Collected data:
__________

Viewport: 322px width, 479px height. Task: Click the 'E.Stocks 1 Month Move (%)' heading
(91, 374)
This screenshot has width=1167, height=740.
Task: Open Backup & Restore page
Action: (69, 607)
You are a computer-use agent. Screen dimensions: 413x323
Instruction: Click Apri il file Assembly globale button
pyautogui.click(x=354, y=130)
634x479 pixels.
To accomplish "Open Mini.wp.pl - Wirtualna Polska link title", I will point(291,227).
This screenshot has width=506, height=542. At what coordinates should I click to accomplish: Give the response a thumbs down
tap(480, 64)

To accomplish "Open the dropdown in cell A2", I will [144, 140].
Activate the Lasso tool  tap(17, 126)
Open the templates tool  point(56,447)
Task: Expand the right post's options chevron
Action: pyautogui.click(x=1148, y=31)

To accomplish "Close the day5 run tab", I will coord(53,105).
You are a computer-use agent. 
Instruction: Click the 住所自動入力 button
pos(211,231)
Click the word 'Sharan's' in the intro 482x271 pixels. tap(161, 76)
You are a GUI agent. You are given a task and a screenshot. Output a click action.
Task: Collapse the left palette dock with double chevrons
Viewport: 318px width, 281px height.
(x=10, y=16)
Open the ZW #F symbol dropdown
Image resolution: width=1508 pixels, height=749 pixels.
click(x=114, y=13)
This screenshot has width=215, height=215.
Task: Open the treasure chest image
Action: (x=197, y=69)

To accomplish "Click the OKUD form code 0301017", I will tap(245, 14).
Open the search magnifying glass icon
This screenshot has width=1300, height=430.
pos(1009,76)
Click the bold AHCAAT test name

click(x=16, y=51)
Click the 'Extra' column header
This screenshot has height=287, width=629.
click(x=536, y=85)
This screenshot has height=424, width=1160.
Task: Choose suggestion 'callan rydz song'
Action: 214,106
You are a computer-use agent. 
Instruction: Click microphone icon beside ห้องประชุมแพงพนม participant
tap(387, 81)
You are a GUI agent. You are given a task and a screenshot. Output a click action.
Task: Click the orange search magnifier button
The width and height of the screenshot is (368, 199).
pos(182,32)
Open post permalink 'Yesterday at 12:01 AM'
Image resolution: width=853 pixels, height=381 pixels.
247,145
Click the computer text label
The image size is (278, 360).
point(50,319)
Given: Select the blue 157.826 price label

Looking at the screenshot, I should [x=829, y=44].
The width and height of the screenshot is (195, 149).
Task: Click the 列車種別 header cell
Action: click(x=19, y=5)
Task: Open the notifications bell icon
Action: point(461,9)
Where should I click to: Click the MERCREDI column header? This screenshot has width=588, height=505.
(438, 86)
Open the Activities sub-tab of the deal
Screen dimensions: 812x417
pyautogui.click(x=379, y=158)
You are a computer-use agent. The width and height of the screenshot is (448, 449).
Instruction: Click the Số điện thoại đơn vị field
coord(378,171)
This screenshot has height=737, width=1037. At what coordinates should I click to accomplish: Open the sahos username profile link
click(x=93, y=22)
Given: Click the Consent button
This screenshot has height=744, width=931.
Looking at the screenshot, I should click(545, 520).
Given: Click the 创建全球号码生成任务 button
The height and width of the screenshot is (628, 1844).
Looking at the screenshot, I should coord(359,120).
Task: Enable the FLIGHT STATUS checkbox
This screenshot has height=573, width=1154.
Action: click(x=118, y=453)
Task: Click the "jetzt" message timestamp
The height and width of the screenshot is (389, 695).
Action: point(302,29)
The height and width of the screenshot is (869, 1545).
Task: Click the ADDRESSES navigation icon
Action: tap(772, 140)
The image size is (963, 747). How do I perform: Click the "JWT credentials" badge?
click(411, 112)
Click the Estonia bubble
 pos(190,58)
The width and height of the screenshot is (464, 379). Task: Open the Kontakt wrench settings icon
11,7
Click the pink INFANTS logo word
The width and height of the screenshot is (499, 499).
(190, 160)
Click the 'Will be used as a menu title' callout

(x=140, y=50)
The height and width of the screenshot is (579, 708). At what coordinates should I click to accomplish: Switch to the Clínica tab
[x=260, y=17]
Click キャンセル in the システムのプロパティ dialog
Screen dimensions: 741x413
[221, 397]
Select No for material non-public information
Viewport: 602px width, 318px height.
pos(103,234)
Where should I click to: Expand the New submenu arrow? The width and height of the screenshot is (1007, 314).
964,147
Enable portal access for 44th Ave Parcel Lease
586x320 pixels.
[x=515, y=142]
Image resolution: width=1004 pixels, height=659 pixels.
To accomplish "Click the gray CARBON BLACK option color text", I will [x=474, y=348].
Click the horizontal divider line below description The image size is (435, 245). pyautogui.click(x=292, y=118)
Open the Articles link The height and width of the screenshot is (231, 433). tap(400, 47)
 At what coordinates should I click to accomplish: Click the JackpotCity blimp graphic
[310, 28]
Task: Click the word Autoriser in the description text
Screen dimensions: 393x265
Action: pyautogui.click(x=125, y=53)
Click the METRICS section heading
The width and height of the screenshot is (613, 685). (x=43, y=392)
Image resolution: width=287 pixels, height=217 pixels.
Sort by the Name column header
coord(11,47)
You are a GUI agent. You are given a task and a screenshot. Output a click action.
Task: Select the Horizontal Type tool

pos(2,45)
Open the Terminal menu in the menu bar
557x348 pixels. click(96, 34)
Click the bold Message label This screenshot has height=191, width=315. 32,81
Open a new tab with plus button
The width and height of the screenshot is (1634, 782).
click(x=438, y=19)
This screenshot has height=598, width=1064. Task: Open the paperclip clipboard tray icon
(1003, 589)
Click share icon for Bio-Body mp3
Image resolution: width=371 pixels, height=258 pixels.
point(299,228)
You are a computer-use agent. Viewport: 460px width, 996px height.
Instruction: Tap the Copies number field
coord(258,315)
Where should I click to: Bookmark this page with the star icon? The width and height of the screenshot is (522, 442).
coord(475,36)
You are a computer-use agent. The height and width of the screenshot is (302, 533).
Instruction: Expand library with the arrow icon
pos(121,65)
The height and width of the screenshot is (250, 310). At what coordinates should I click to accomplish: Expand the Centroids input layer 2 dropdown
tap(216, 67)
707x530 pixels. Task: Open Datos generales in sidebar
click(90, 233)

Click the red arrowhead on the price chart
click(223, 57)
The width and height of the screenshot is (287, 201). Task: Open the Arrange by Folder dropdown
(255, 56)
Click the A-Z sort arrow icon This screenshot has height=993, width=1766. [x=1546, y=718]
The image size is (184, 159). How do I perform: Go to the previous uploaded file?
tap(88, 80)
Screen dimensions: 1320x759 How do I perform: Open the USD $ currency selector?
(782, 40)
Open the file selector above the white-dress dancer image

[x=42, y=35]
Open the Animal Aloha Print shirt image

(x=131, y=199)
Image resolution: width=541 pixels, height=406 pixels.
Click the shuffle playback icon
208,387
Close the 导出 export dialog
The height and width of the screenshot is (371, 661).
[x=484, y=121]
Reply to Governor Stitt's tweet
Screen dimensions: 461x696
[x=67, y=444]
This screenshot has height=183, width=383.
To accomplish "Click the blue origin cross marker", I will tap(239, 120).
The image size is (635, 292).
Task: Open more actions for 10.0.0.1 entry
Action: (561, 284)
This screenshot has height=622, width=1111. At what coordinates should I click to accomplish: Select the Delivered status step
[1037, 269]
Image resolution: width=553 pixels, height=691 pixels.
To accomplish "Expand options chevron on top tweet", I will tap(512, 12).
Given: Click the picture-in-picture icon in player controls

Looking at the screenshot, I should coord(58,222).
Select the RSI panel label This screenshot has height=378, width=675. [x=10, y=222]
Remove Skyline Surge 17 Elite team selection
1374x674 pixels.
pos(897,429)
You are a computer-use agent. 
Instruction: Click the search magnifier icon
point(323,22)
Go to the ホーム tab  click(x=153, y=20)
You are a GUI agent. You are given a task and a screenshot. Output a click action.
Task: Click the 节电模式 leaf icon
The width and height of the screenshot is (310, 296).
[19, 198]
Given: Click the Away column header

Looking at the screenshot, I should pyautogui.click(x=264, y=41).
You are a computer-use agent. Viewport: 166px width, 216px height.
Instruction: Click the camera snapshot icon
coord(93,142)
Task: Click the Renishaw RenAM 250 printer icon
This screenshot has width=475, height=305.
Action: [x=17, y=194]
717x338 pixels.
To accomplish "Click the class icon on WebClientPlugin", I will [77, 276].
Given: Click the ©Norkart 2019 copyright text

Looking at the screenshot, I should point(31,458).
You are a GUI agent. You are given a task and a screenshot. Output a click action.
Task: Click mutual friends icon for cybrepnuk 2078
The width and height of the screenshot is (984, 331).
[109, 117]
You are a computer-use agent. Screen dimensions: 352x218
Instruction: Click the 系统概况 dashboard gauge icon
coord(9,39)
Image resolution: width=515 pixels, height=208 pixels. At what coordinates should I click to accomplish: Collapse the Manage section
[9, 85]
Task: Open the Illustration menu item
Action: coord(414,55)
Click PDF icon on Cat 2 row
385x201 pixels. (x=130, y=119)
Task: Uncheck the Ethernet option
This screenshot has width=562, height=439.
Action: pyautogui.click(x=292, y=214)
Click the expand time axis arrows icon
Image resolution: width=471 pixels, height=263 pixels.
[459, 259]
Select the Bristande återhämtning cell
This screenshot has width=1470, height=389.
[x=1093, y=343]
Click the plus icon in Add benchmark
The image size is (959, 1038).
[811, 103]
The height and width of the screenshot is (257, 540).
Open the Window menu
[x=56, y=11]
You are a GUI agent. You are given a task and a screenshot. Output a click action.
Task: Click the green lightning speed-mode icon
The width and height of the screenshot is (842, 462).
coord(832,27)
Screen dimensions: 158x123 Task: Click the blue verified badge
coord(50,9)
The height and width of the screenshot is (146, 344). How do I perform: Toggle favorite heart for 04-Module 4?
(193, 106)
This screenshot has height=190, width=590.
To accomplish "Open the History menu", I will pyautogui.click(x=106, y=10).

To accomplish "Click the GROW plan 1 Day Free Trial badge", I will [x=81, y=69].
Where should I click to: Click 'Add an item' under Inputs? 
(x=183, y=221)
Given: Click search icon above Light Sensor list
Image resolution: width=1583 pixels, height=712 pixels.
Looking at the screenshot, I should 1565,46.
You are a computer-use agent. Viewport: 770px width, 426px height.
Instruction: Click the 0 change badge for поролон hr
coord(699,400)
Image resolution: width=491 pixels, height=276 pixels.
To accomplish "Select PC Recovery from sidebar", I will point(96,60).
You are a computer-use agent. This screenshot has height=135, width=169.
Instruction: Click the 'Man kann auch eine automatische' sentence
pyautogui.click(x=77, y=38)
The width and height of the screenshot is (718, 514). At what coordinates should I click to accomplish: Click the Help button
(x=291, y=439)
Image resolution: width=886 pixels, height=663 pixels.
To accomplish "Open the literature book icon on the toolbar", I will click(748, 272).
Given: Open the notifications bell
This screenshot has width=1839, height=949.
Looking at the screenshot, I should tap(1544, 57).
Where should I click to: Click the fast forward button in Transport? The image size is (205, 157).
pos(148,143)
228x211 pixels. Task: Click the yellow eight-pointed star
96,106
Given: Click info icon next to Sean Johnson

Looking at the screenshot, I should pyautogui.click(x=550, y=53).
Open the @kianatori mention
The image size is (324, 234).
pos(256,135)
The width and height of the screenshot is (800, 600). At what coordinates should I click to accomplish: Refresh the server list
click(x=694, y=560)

__________

Problem to work on — Return a word-for-word copy of the lines above from the one holding "586x320 pixels." through the one holding "Open the Articles", with both of them included and nothing besides.

Output below —
586x320 pixels.
[x=515, y=142]
Image resolution: width=1004 pixels, height=659 pixels.
To accomplish "Click the gray CARBON BLACK option color text", I will [x=474, y=348].
Click the horizontal divider line below description The image size is (435, 245). pyautogui.click(x=292, y=118)
Open the Articles link The height and width of the screenshot is (231, 433). tap(400, 47)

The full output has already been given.